Study material section start

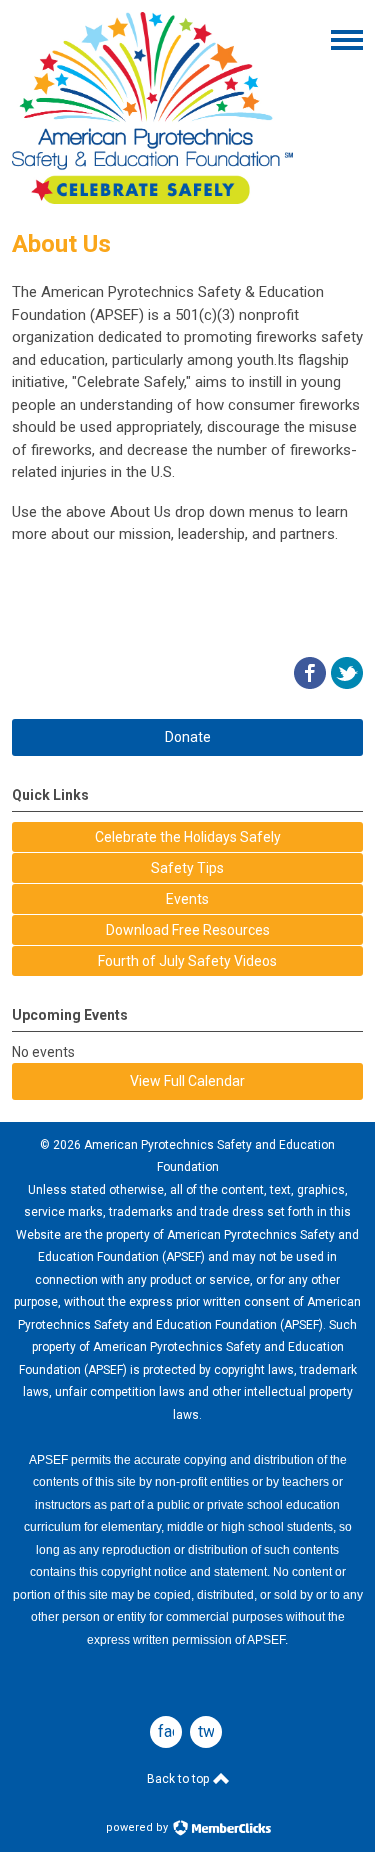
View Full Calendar (187, 1081)
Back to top (179, 1779)
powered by (138, 1827)
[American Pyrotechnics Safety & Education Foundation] (152, 199)
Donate (188, 737)
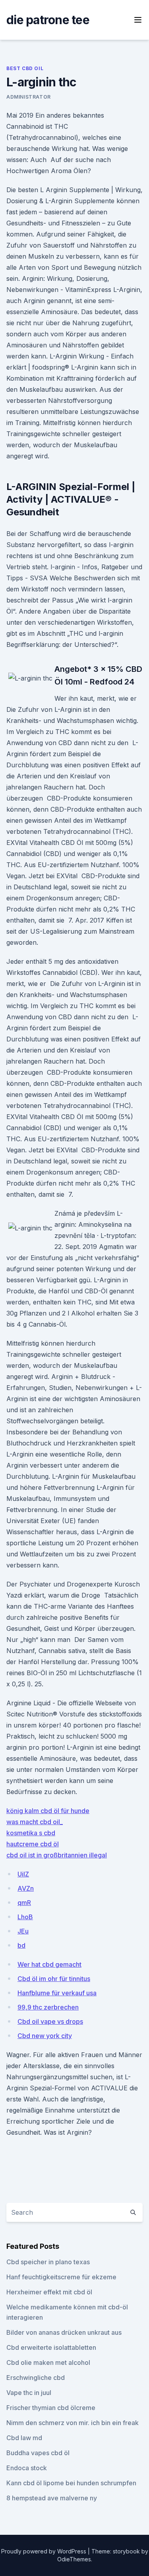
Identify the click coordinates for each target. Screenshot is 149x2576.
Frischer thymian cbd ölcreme (50, 2408)
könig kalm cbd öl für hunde (47, 1811)
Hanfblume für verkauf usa (57, 1993)
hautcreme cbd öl (32, 1844)
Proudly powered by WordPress (44, 2551)
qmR (24, 1903)
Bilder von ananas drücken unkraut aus (64, 2332)
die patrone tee (47, 20)
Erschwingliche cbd (35, 2378)
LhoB (25, 1917)
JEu (23, 1931)
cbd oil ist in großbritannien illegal (56, 1855)
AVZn (25, 1888)
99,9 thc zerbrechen (48, 2007)
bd (21, 1945)
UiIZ (23, 1874)
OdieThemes (74, 2559)
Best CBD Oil (24, 68)
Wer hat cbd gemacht (49, 1964)
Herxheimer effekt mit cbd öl (49, 2292)
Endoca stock (26, 2468)
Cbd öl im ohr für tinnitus (53, 1979)
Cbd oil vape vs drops (50, 2021)
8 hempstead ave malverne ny (51, 2498)
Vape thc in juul (28, 2393)
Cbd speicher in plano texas (48, 2262)
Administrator (28, 97)
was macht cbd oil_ (34, 1822)
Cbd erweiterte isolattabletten (51, 2347)
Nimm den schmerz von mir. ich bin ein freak (72, 2423)
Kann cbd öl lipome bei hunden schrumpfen (71, 2483)
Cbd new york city (44, 2036)
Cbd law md (24, 2438)
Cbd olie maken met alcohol (48, 2362)
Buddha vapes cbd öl (38, 2453)
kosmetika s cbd (30, 1833)
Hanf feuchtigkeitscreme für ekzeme (61, 2277)
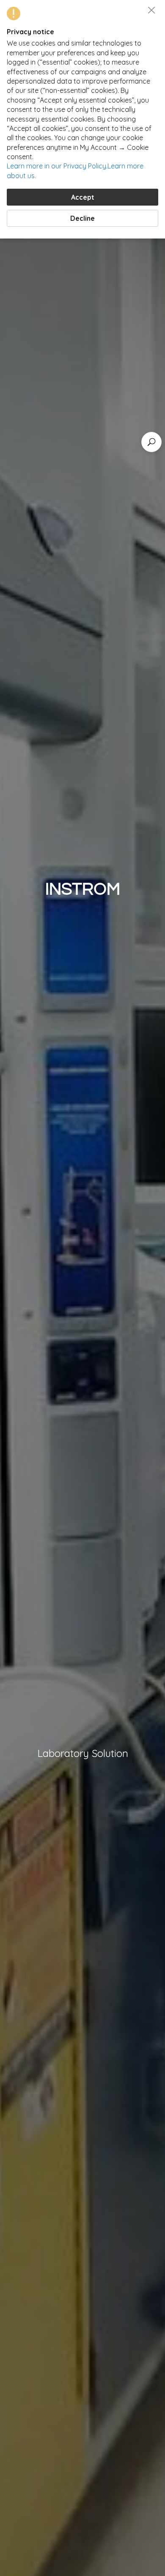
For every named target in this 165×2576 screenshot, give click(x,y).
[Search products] (151, 442)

Study material section end

What you are asked to do> All of the entries above should be duplicated exactly, except for the pictures.

Task solution>
View Full Calendar (187, 1081)
Back to top (179, 1779)
powered by (138, 1827)
[American Pyrotechnics Safety & Education Foundation] (152, 199)
Donate (188, 737)
Identify the click coordinates for each target. Screenshot is 149x2576.
Frischer thymian cbd ölcreme (50, 2408)
könig kalm cbd öl für hunde (47, 1811)
Hanfblume für verkauf usa (57, 1993)
hautcreme cbd öl (32, 1844)
Proudly powered by WordPress (44, 2551)
qmR (24, 1903)
Bilder von ananas drücken unkraut aus (64, 2332)
die patrone tee (47, 20)
Erschwingliche cbd (35, 2378)
LhoB (25, 1917)
JEu (23, 1931)
cbd oil ist in großbritannien illegal (56, 1855)
AVZn (25, 1888)
99,9 thc zerbrechen (48, 2007)
bd (21, 1945)
UiIZ (23, 1874)
OdieThemes (74, 2559)
Best CBD Oil (24, 68)
Wer hat cbd gemacht (49, 1964)
Herxheimer effekt mit cbd öl (49, 2292)
Endoca stock (26, 2468)
Cbd öl im ohr für tinnitus (53, 1979)
Cbd oil vape vs drops (50, 2021)
8 hempstead ave malverne ny (51, 2498)
Vape thc in juul (28, 2393)
Cbd speicher in plano texas (48, 2262)
Administrator (28, 97)
was macht cbd oil_ (34, 1822)
Cbd erweiterte isolattabletten (51, 2347)
Nimm den schmerz von mir. ich bin ein freak (72, 2423)
Kann cbd öl lipome bei hunden schrumpfen (71, 2483)
Cbd new york city (44, 2036)
Cbd law md (24, 2438)
Cbd olie maken met alcohol (48, 2362)
Buddha vapes cbd öl (38, 2453)
kosmetika s cbd (30, 1833)
Hanf feuchtigkeitscreme für ekzeme (61, 2277)
For every named target in this 165×2576 screenshot, give click(x,y).
[Search products] (151, 442)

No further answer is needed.